Coordinates of the site: 29°22’30.61” N, 83° 7’8.28” E, elevation 4283 meters.
The monastery of Hrab is located on the northern hill range in the Nang-khong valley, opposite the village of Tsa. The access path starts at the bank of the river – next to a chörten and a mani-wall – and leads along a narrow gorge up to the monastery. Passing two large mani-fields and groups of chörten, the visitor reaches the monastery, that was built directly in front of the cliff. The monastery was founded by Lama Glorious Intellect (1467-1536) and consists of two buildings standing directly in front of the steeply rising rock face. In front of the buildings is a narrow terrace with a parapet wall, which can be reached via steps on the east side. A communal kitchen was built a little higher next to the monastery.
The red-painted gompa is located on the east side and has two floors. At the ground floor three storage rooms are located, one door is on the eastern side, another one on the southern side, next to the western corner. One window in the middle room lits the rooms. The assembly hall is situated on the upper floor and can be accessed from a small courtyard on the east side via a staircase with a wooden roof. The room is 3.50 metres wide, 10.30 metres deep and 2.20 metres high. One small window lits up the room. Four pillars in the middle of the room support the ceiling. The main sculptures on its pedestrals are standing on the north side of the room, where a niche in front of the rock extends the room to a width of 4.90 meters. The directly adjoining white-washed residential building has four floors with narrow rooms and can be accessed on the south side. It houses stables, storage rooms and living quarters as well as a private chapel on the top floor.
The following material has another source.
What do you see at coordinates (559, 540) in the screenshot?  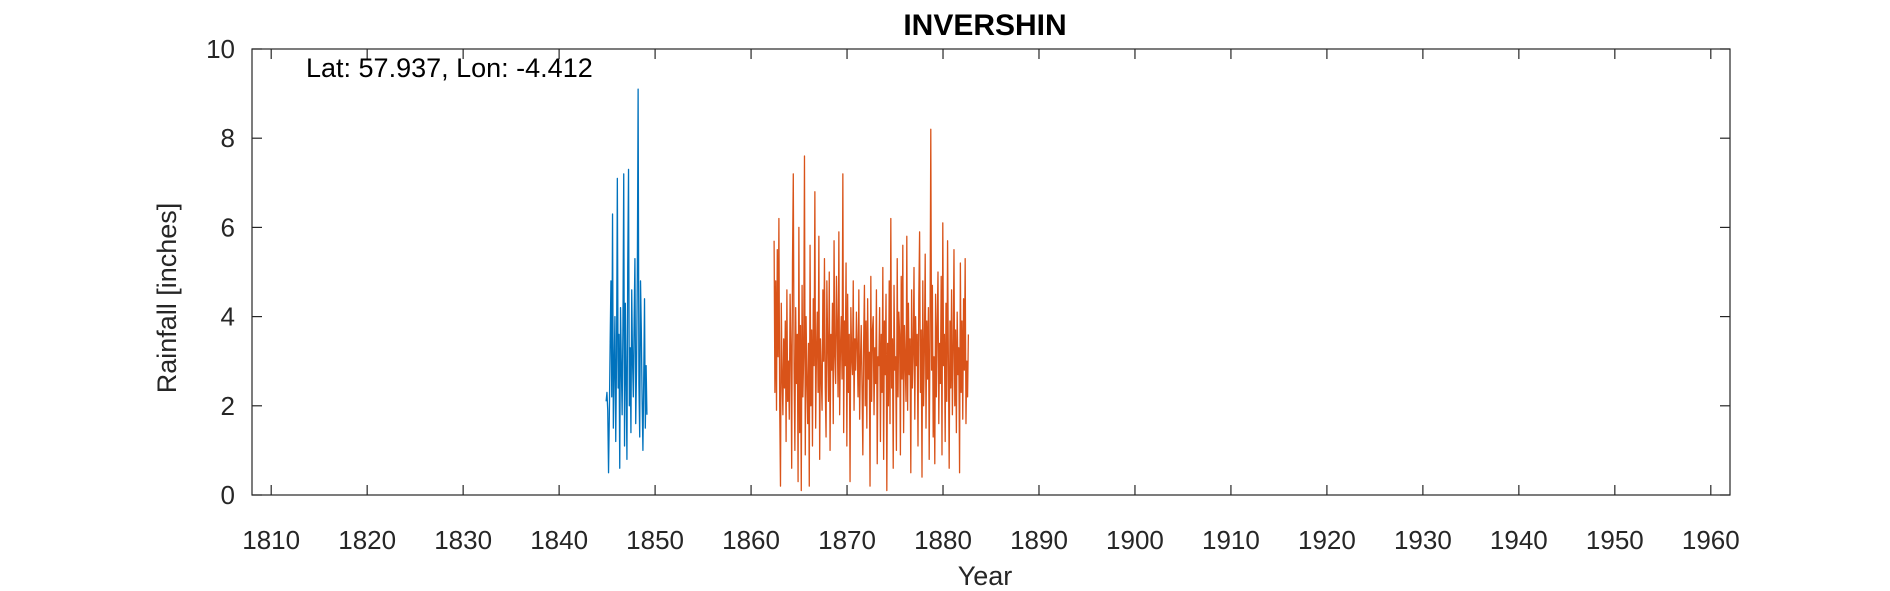 I see `x-tick-label: 1840` at bounding box center [559, 540].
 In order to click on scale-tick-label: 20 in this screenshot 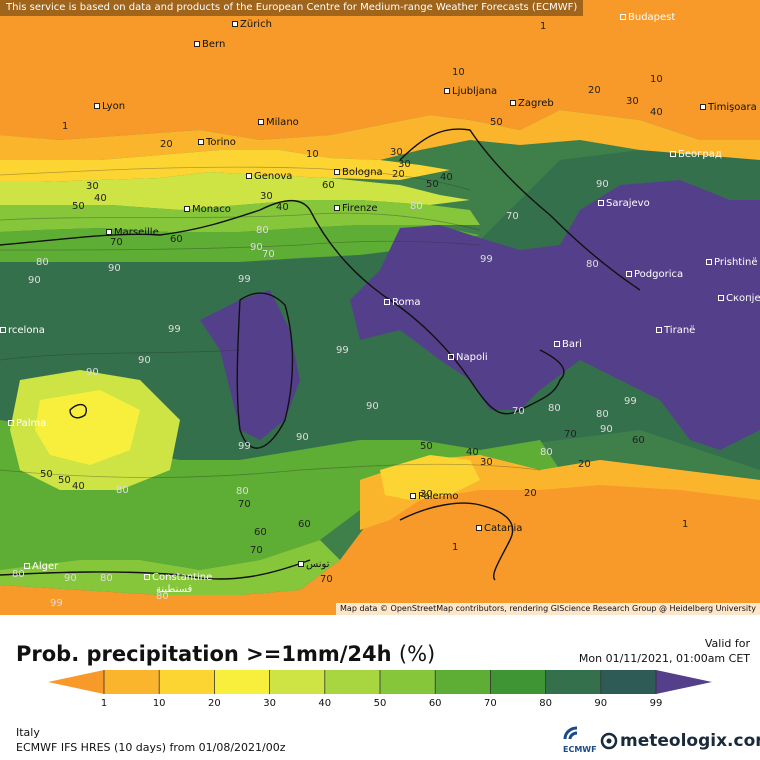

Above the monastery the structure of the former monastic school with a row of chörten on its western side is widely visible on the mountain slope above the valley. The school complex (supposedly founded by Margom Rinpoche) was built around 1980 and operated for about 25 years. From the monastery a path leads along the rock face, further up to the plateau on which the ruins of the school are located. The trail leads past several groups of chörten, another mani-field and a striking row of eight stupas to the north-western corner of the walled area. The remains consists of a gompa with an unroofed assembly hall (8.60 metres x 12.20 metres) on the western side and an approximately square building complex (18 metres x 20 metres), whose tracts are arranged around an open courtyard. The structures are bordered by a high rammed earth wall. The entrance to the gompa is on the southern side of its vestibule, the entrance of the school complex is on its western side. Through a corridor one reaches the common rooms arranged on both sides and further on the inner courtyard, through which the single rooms of the eastern and southern tracts are accessible.
While the monastery and the residental building are structurally in good condition, the structures of the former school are mainly unroofed and no longer in use. Nonetheless, from a typological point of view, the ruin is a very impressive example of a monastic school-building.
Snellgrove, David. 1967. Four Lamas of Dolpo: Autobiographies of Four Tibetan Lamas (15th–18th Centuries). Volume I, Oxford 1967: 2, 5, 11.